A population pyramid, also known as an age-sex pyramid, is a graphical representation that illustrates the distribution of various age groups in a population. It typically takes the form of a back-to-back histogram and provides a clear view of the population’s age and gender composition. In this comprehensive guide, we’ll walk you through the process of creating a population pyramid in R using different libraries, including base R
, and ggplot2
packages.
1. Understanding Population Pyramids
A population pyramid provides a snapshot of the age and sex structure of a population. It’s divided into two back-to-back histograms, which represent the male and female populations. Each histogram is further divided into age groups, with the youngest age groups at the bottom and the oldest at the top.
2. Preliminaries
Before creating the population pyramid, we first need to install and load the necessary libraries, and also prepare the dataset.
# Load necessary libraries
library(ggplot2)
# Sample data
population_data <- data.frame(
AgeGroup = c("0-4", "5-9", "10-14", "15-19", "20-24", "25-29", "30-34",
"35-39", "40-44", "45-49", "50-54", "55-59", "60-64", "65-69",
"70-74", "75-79", "80-84", "85+"),
Males = c(1200, 1400, 1600, 1700, 1800, 1900, 2000, 2100, 2000, 1800,
1700, 1600, 1500, 1400, 1200, 1100, 900, 700),
Females = c(1100, 1300, 1500, 1550, 1600, 1700, 1800, 1900, 1850, 1750,
1650, 1550, 1450, 1350, 1250, 1150, 1000, 850)
)
In this example, we are using a made-up dataset that contains the number of males and females in different age groups.
3. Creating a Basic Population Pyramid with Base R
The simplest way to create a population pyramid with base R is by using the barplot()
function. However, since barplot()
doesn’t support negative values, we need to multiply the male population by -1 to display it on the left side of the pyramid.

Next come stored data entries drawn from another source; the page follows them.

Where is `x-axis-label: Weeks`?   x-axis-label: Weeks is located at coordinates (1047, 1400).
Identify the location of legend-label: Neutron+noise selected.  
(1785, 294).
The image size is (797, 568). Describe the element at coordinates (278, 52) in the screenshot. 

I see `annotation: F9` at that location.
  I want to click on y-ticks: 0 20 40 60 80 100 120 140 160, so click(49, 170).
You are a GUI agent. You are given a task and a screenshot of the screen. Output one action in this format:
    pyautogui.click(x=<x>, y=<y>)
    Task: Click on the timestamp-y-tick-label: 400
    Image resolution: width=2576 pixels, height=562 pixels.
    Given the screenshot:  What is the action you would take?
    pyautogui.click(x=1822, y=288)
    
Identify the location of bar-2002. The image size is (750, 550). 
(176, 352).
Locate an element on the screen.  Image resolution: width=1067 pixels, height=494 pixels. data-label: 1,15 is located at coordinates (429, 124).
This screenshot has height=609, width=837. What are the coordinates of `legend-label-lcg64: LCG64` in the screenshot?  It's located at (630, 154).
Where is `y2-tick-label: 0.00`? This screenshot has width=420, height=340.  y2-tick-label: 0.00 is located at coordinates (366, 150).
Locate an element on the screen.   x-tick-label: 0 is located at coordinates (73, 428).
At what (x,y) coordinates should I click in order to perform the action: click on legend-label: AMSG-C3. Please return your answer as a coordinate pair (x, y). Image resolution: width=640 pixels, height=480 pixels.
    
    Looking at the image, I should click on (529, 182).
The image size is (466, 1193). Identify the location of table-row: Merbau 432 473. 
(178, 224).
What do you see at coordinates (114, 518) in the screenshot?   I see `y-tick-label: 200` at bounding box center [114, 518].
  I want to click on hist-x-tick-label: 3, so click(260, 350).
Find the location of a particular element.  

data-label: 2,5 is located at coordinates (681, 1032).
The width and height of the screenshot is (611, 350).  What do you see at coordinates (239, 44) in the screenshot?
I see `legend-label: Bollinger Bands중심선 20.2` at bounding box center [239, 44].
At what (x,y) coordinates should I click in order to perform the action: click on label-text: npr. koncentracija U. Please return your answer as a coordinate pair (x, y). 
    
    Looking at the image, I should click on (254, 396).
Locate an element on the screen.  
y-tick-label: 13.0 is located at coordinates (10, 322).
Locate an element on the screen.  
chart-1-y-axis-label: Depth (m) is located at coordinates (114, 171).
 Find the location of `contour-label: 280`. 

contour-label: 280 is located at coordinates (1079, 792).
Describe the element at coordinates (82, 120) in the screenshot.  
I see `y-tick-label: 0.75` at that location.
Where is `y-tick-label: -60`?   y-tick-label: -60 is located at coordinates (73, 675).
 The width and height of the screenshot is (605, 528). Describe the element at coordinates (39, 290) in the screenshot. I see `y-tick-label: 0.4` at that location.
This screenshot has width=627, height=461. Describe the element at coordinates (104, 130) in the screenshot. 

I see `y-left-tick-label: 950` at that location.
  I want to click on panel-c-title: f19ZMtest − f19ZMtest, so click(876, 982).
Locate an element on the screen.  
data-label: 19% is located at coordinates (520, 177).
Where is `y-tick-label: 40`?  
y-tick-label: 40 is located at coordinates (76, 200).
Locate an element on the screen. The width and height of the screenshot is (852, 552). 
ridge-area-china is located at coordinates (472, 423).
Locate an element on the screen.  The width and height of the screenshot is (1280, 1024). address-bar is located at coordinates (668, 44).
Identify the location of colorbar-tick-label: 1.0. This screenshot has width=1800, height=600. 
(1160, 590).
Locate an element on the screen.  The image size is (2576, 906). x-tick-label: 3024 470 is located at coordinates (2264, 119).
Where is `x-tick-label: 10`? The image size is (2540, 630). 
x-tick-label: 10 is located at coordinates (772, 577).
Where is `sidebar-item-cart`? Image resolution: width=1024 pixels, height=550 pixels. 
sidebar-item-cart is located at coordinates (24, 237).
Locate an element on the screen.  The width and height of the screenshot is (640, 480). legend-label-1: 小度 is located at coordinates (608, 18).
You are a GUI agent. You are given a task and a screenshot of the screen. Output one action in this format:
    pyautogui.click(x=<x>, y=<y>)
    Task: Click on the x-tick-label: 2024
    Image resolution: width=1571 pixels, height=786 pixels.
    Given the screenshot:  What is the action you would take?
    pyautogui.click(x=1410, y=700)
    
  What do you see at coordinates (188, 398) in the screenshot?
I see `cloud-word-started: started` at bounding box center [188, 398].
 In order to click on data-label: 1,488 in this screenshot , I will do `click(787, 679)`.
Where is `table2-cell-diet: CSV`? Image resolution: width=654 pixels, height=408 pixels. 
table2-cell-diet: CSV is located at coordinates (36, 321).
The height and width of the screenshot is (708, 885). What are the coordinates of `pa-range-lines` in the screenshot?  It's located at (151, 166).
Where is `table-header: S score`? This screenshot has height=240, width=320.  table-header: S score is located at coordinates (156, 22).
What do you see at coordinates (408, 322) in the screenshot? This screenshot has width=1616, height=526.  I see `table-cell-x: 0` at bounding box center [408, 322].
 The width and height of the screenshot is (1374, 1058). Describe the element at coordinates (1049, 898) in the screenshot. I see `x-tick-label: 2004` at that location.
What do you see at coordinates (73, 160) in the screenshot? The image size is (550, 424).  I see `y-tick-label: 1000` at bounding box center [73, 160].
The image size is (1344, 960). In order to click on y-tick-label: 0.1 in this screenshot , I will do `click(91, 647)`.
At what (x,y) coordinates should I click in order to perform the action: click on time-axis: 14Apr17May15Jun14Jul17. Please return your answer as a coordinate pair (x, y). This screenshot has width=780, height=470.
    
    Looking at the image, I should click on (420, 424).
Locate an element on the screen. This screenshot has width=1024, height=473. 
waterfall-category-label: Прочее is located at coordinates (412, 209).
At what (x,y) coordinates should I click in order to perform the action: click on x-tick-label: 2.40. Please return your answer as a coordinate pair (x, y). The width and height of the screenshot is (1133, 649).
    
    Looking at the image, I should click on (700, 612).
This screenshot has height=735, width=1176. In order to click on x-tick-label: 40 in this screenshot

# Multiply male population by -1
population_data$Males <- -population_data$Males
# Create a basic population pyramid
barplot(height = c(population_data$Males, population_data$Females),
names.arg = rep(population_data$AgeGroup, 2),
beside = TRUE, horiz = TRUE,
col = c("blue", "pink"),
main = "Population Pyramid with Base R",
xlab = "Population",
ylab = "Age Group",
xlim = range(population_data$Males, population_data$Females))
# Add a legend
legend("topright", legend = c("Males", "Females"), fill = c("blue", "pink"))

In this example, height
specifies the bar heights, names.arg
specifies the labels for each bar, beside = TRUE
places the bars beside each other, horiz = TRUE
creates horizontal bars, and col
specifies the colors.
4. Creating a Population Pyramid using ggplot2
The ggplot2
package provides more control over the aesthetics of the pyramid. The geom_bar()
function is used to create the bars, and coord_flip()
is used to make the bars horizontal.
# Create a population pyramid with ggplot2
population_data_long <- tidyr::pivot_longer(population_data, c("Males", "Females"),
names_to = "Sex", values_to = "Population")
ggplot(population_data_long, aes(x = AgeGroup, y = Population, fill = Sex)) +
geom_bar(stat = "identity", position = "identity") +
coord_flip() +
scale_y_continuous(labels = abs) +
labs(title = "Population Pyramid with Ggplot2",
x = "Age Group",
y = "Population") +
theme_minimal() +
scale_fill_manual(values = c("blue", "pink"))

In this example, we first reshape the data from wide to long format using the pivot_longer()
function from the tidyr
package. Then, aes()
maps the aesthetics (x, y, and fill), geom_bar(stat = "identity")
creates the bars, coord_flip()
makes the bars horizontal, scale_y_continuous(labels = abs)
makes the y-axis labels positive, and scale_fill_manual()
specifies the colors.
6. Conclusion
Creating a population pyramid in R can be achieved in various ways depending on your specific needs and the complexity of your data. While base R offers a straightforward solution for creating a basic pyramid, the ggplot2
provide more advanced and aesthetically pleasing options.